*Your objective*
Print the lines verbatim, from the line containing "This screenshot has height=386, width=696." through the line containing "Action: 105,67", both included, and nothing else.

*Exercise materials*
------------

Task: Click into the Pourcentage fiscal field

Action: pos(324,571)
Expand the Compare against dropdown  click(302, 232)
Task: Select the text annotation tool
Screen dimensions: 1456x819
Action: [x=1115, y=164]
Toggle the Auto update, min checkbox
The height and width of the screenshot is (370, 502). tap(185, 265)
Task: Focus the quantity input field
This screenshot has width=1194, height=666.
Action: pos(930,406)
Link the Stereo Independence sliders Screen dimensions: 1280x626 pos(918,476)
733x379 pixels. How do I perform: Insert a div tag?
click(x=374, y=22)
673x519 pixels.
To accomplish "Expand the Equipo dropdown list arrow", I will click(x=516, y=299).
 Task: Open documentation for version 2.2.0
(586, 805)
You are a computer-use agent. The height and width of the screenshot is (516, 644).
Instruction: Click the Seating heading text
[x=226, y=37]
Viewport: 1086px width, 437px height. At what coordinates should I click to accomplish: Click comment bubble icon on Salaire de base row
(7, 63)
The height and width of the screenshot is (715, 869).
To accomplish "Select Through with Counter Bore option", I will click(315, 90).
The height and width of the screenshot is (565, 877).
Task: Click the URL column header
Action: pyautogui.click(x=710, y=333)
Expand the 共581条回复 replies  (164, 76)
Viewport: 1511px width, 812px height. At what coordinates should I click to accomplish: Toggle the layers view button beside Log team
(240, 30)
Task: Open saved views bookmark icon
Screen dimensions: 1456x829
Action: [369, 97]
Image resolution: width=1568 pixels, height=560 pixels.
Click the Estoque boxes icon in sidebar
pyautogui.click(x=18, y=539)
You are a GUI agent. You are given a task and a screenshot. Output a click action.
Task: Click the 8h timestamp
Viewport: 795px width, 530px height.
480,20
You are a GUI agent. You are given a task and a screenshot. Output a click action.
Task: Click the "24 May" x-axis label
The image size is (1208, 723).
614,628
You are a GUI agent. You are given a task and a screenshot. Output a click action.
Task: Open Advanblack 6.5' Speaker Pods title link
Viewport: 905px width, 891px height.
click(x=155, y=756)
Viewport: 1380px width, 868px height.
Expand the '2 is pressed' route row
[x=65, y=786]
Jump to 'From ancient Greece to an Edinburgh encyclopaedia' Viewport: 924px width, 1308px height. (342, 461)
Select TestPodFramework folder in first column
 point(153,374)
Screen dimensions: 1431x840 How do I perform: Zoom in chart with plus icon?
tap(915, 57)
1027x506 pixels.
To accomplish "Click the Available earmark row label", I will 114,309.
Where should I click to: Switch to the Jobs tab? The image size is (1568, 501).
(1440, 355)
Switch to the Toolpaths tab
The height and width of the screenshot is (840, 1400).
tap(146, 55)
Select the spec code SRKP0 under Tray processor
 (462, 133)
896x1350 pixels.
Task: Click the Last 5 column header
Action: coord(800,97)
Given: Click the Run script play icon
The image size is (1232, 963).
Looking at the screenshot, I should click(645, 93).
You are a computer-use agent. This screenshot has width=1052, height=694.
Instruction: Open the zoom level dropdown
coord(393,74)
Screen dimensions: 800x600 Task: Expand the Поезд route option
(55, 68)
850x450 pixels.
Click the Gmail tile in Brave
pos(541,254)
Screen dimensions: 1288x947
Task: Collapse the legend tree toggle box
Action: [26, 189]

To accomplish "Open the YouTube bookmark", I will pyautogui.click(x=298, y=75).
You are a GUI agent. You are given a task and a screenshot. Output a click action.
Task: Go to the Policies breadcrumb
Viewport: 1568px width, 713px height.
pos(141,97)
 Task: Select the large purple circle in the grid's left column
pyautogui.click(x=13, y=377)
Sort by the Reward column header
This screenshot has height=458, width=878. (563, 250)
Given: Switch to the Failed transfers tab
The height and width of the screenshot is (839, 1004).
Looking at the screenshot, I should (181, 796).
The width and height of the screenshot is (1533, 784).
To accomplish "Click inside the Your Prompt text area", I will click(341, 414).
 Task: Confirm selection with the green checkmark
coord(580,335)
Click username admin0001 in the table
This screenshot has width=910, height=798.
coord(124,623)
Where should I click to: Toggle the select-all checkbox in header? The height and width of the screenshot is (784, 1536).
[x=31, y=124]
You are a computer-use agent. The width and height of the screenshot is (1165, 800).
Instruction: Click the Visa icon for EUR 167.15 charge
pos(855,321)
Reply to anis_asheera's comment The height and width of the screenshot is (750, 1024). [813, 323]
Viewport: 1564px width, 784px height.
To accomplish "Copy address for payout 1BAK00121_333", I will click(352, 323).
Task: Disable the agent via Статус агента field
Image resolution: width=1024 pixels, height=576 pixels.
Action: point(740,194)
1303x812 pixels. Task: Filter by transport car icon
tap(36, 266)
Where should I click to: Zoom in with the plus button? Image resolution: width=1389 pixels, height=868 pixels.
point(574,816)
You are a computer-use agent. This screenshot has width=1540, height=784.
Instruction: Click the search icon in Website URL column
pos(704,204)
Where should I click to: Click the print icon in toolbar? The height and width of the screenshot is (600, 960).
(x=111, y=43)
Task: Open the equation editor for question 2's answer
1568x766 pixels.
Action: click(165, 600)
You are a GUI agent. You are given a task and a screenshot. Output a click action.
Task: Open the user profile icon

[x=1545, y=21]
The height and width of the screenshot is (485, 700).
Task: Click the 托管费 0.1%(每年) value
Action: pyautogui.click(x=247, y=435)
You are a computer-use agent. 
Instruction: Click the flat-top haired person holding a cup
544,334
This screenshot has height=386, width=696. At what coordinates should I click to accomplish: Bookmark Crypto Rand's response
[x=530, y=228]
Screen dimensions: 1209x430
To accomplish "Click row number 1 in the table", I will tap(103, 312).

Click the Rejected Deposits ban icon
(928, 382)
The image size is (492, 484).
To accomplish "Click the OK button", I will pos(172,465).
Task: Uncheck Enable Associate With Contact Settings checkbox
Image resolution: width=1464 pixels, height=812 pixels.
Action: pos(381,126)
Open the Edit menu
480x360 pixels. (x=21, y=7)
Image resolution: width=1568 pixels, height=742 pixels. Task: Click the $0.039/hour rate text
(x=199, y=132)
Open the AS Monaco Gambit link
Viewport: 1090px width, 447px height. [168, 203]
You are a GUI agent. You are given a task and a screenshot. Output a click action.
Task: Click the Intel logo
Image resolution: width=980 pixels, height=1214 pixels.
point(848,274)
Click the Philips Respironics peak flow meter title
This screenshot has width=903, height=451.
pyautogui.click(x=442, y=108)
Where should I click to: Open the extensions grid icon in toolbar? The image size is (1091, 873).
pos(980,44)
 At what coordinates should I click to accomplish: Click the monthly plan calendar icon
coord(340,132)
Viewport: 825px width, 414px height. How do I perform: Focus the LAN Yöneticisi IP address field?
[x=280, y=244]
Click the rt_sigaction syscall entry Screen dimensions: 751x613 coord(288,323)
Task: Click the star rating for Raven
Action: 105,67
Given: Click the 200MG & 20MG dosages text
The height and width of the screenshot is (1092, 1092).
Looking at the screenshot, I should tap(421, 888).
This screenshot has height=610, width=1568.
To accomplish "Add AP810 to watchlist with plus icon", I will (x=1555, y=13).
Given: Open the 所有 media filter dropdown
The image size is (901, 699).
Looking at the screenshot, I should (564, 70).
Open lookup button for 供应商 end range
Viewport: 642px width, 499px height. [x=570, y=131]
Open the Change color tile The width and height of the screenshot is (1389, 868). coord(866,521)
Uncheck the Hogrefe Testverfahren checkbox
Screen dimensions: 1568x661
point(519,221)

------------

*Result*
This screenshot has height=386, width=696. At what coordinates should I click to accomplish: Bookmark Crypto Rand's response
[x=530, y=228]
Screen dimensions: 1209x430
To accomplish "Click row number 1 in the table", I will tap(103, 312).

Click the Rejected Deposits ban icon
(928, 382)
The image size is (492, 484).
To accomplish "Click the OK button", I will pos(172,465).
Task: Uncheck Enable Associate With Contact Settings checkbox
Image resolution: width=1464 pixels, height=812 pixels.
Action: pos(381,126)
Open the Edit menu
480x360 pixels. (x=21, y=7)
Image resolution: width=1568 pixels, height=742 pixels. Task: Click the $0.039/hour rate text
(x=199, y=132)
Open the AS Monaco Gambit link
Viewport: 1090px width, 447px height. [168, 203]
You are a GUI agent. You are given a task and a screenshot. Output a click action.
Task: Click the Intel logo
Image resolution: width=980 pixels, height=1214 pixels.
point(848,274)
Click the Philips Respironics peak flow meter title
This screenshot has width=903, height=451.
pyautogui.click(x=442, y=108)
Where should I click to: Open the extensions grid icon in toolbar? The image size is (1091, 873).
pos(980,44)
 At what coordinates should I click to accomplish: Click the monthly plan calendar icon
coord(340,132)
Viewport: 825px width, 414px height. How do I perform: Focus the LAN Yöneticisi IP address field?
[x=280, y=244]
Click the rt_sigaction syscall entry Screen dimensions: 751x613 coord(288,323)
Task: Click the star rating for Raven
Action: 105,67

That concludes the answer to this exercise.